▸ **SHORT PROBLEM**
Render every item below as a two-column Markdown table, with "Row" holding a running number and "Item text" holding the line itself. Leave out blank lines.

--

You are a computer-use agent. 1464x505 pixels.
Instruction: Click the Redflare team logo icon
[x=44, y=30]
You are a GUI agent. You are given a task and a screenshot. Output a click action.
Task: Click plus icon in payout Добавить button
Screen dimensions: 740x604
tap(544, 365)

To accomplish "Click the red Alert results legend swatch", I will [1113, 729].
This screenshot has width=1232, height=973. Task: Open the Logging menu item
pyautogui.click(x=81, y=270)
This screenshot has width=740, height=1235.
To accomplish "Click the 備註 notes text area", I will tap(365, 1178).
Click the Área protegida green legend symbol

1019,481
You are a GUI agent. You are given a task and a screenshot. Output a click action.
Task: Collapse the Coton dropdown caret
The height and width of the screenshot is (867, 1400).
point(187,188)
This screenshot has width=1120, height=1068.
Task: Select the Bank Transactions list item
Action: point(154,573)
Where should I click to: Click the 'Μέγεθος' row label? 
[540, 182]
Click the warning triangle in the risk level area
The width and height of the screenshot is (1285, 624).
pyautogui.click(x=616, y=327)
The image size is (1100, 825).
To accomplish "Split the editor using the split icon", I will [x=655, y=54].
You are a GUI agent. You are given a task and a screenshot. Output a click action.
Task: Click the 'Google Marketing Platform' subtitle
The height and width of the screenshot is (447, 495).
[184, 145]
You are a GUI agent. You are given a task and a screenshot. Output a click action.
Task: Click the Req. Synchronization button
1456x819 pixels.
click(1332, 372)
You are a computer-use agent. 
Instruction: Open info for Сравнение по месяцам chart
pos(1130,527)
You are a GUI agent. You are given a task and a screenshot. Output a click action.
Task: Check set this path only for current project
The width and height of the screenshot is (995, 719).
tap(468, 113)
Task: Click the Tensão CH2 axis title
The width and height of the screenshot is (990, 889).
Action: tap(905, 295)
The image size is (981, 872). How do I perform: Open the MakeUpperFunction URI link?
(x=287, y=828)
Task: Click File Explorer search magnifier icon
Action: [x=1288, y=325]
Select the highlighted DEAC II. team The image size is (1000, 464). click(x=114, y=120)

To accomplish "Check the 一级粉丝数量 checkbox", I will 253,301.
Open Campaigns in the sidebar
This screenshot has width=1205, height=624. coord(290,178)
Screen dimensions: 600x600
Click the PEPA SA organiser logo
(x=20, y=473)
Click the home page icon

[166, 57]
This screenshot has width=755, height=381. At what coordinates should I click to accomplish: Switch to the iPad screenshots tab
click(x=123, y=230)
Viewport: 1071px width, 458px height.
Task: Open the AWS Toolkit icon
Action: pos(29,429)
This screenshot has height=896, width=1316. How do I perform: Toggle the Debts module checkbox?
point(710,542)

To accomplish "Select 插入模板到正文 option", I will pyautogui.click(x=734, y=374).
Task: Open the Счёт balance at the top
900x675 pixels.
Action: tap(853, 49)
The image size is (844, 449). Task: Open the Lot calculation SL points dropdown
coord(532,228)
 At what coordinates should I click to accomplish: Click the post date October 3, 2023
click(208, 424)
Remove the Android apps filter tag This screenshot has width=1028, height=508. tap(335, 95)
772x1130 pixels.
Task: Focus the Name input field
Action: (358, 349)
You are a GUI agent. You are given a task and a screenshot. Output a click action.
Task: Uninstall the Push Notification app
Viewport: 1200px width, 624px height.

--

▸ **THE SOLUTION**
| Row | Item text |
|---|---|
| 1 | You are a computer-use agent. 1464x505 pixels. |
| 2 | Instruction: Click the Redflare team logo icon |
| 3 | [x=44, y=30] |
| 4 | You are a GUI agent. You are given a task and a screenshot. Output a click action. |
| 5 | Task: Click plus icon in payout Добавить button |
| 6 | Screen dimensions: 740x604 |
| 7 | tap(544, 365) |
| 8 | To accomplish "Click the red Alert results legend swatch", I will [1113, 729]. |
| 9 | This screenshot has width=1232, height=973. Task: Open the Logging menu item |
| 10 | pyautogui.click(x=81, y=270) |
| 11 | This screenshot has width=740, height=1235. |
| 12 | To accomplish "Click the 備註 notes text area", I will tap(365, 1178). |
| 13 | Click the Área protegida green legend symbol |
| 14 | 1019,481 |
| 15 | You are a GUI agent. You are given a task and a screenshot. Output a click action. |
| 16 | Task: Collapse the Coton dropdown caret |
| 17 | The height and width of the screenshot is (867, 1400). |
| 18 | point(187,188) |
| 19 | This screenshot has width=1120, height=1068. |
| 20 | Task: Select the Bank Transactions list item |
| 21 | Action: point(154,573) |
| 22 | Where should I click to: Click the 'Μέγεθος' row label?  |
| 23 | [540, 182] |
| 24 | Click the warning triangle in the risk level area |
| 25 | The width and height of the screenshot is (1285, 624). |
| 26 | pyautogui.click(x=616, y=327) |
| 27 | The image size is (1100, 825). |
| 28 | To accomplish "Split the editor using the split icon", I will [x=655, y=54]. |
| 29 | You are a GUI agent. You are given a task and a screenshot. Output a click action. |
| 30 | Task: Click the 'Google Marketing Platform' subtitle |
| 31 | The height and width of the screenshot is (447, 495). |
| 32 | [184, 145] |
| 33 | You are a GUI agent. You are given a task and a screenshot. Output a click action. |
| 34 | Task: Click the Req. Synchronization button |
| 35 | 1456x819 pixels. |
| 36 | click(1332, 372) |
| 37 | You are a computer-use agent.  |
| 38 | Instruction: Open info for Сравнение по месяцам chart |
| 39 | pos(1130,527) |
| 40 | You are a GUI agent. You are given a task and a screenshot. Output a click action. |
| 41 | Task: Check set this path only for current project |
| 42 | The width and height of the screenshot is (995, 719). |
| 43 | tap(468, 113) |
| 44 | Task: Click the Tensão CH2 axis title |
| 45 | The width and height of the screenshot is (990, 889). |
| 46 | Action: tap(905, 295) |
| 47 | The image size is (981, 872). How do I perform: Open the MakeUpperFunction URI link? |
| 48 | (x=287, y=828) |
| 49 | Task: Click File Explorer search magnifier icon |
| 50 | Action: [x=1288, y=325] |
| 51 | Select the highlighted DEAC II. team The image size is (1000, 464). click(x=114, y=120) |
| 52 | To accomplish "Check the 一级粉丝数量 checkbox", I will 253,301. |
| 53 | Open Campaigns in the sidebar |
| 54 | This screenshot has width=1205, height=624. coord(290,178) |
| 55 | Screen dimensions: 600x600 |
| 56 | Click the PEPA SA organiser logo |
| 57 | (x=20, y=473) |
| 58 | Click the home page icon |
| 59 | [166, 57] |
| 60 | This screenshot has width=755, height=381. At what coordinates should I click to accomplish: Switch to the iPad screenshots tab |
| 61 | click(x=123, y=230) |
| 62 | Viewport: 1071px width, 458px height. |
| 63 | Task: Open the AWS Toolkit icon |
| 64 | Action: pos(29,429) |
| 65 | This screenshot has height=896, width=1316. How do I perform: Toggle the Debts module checkbox? |
| 66 | point(710,542) |
| 67 | To accomplish "Select 插入模板到正文 option", I will pyautogui.click(x=734, y=374). |
| 68 | Task: Open the Счёт balance at the top |
| 69 | 900x675 pixels. |
| 70 | Action: tap(853, 49) |
| 71 | The image size is (844, 449). Task: Open the Lot calculation SL points dropdown |
| 72 | coord(532,228) |
| 73 |  At what coordinates should I click to accomplish: Click the post date October 3, 2023 |
| 74 | click(208, 424) |
| 75 | Remove the Android apps filter tag This screenshot has width=1028, height=508. tap(335, 95) |
| 76 | 772x1130 pixels. |
| 77 | Task: Focus the Name input field |
| 78 | Action: (358, 349) |
| 79 | You are a GUI agent. You are given a task and a screenshot. Output a click action. |
| 80 | Task: Uninstall the Push Notification app |
| 81 | Viewport: 1200px width, 624px height. |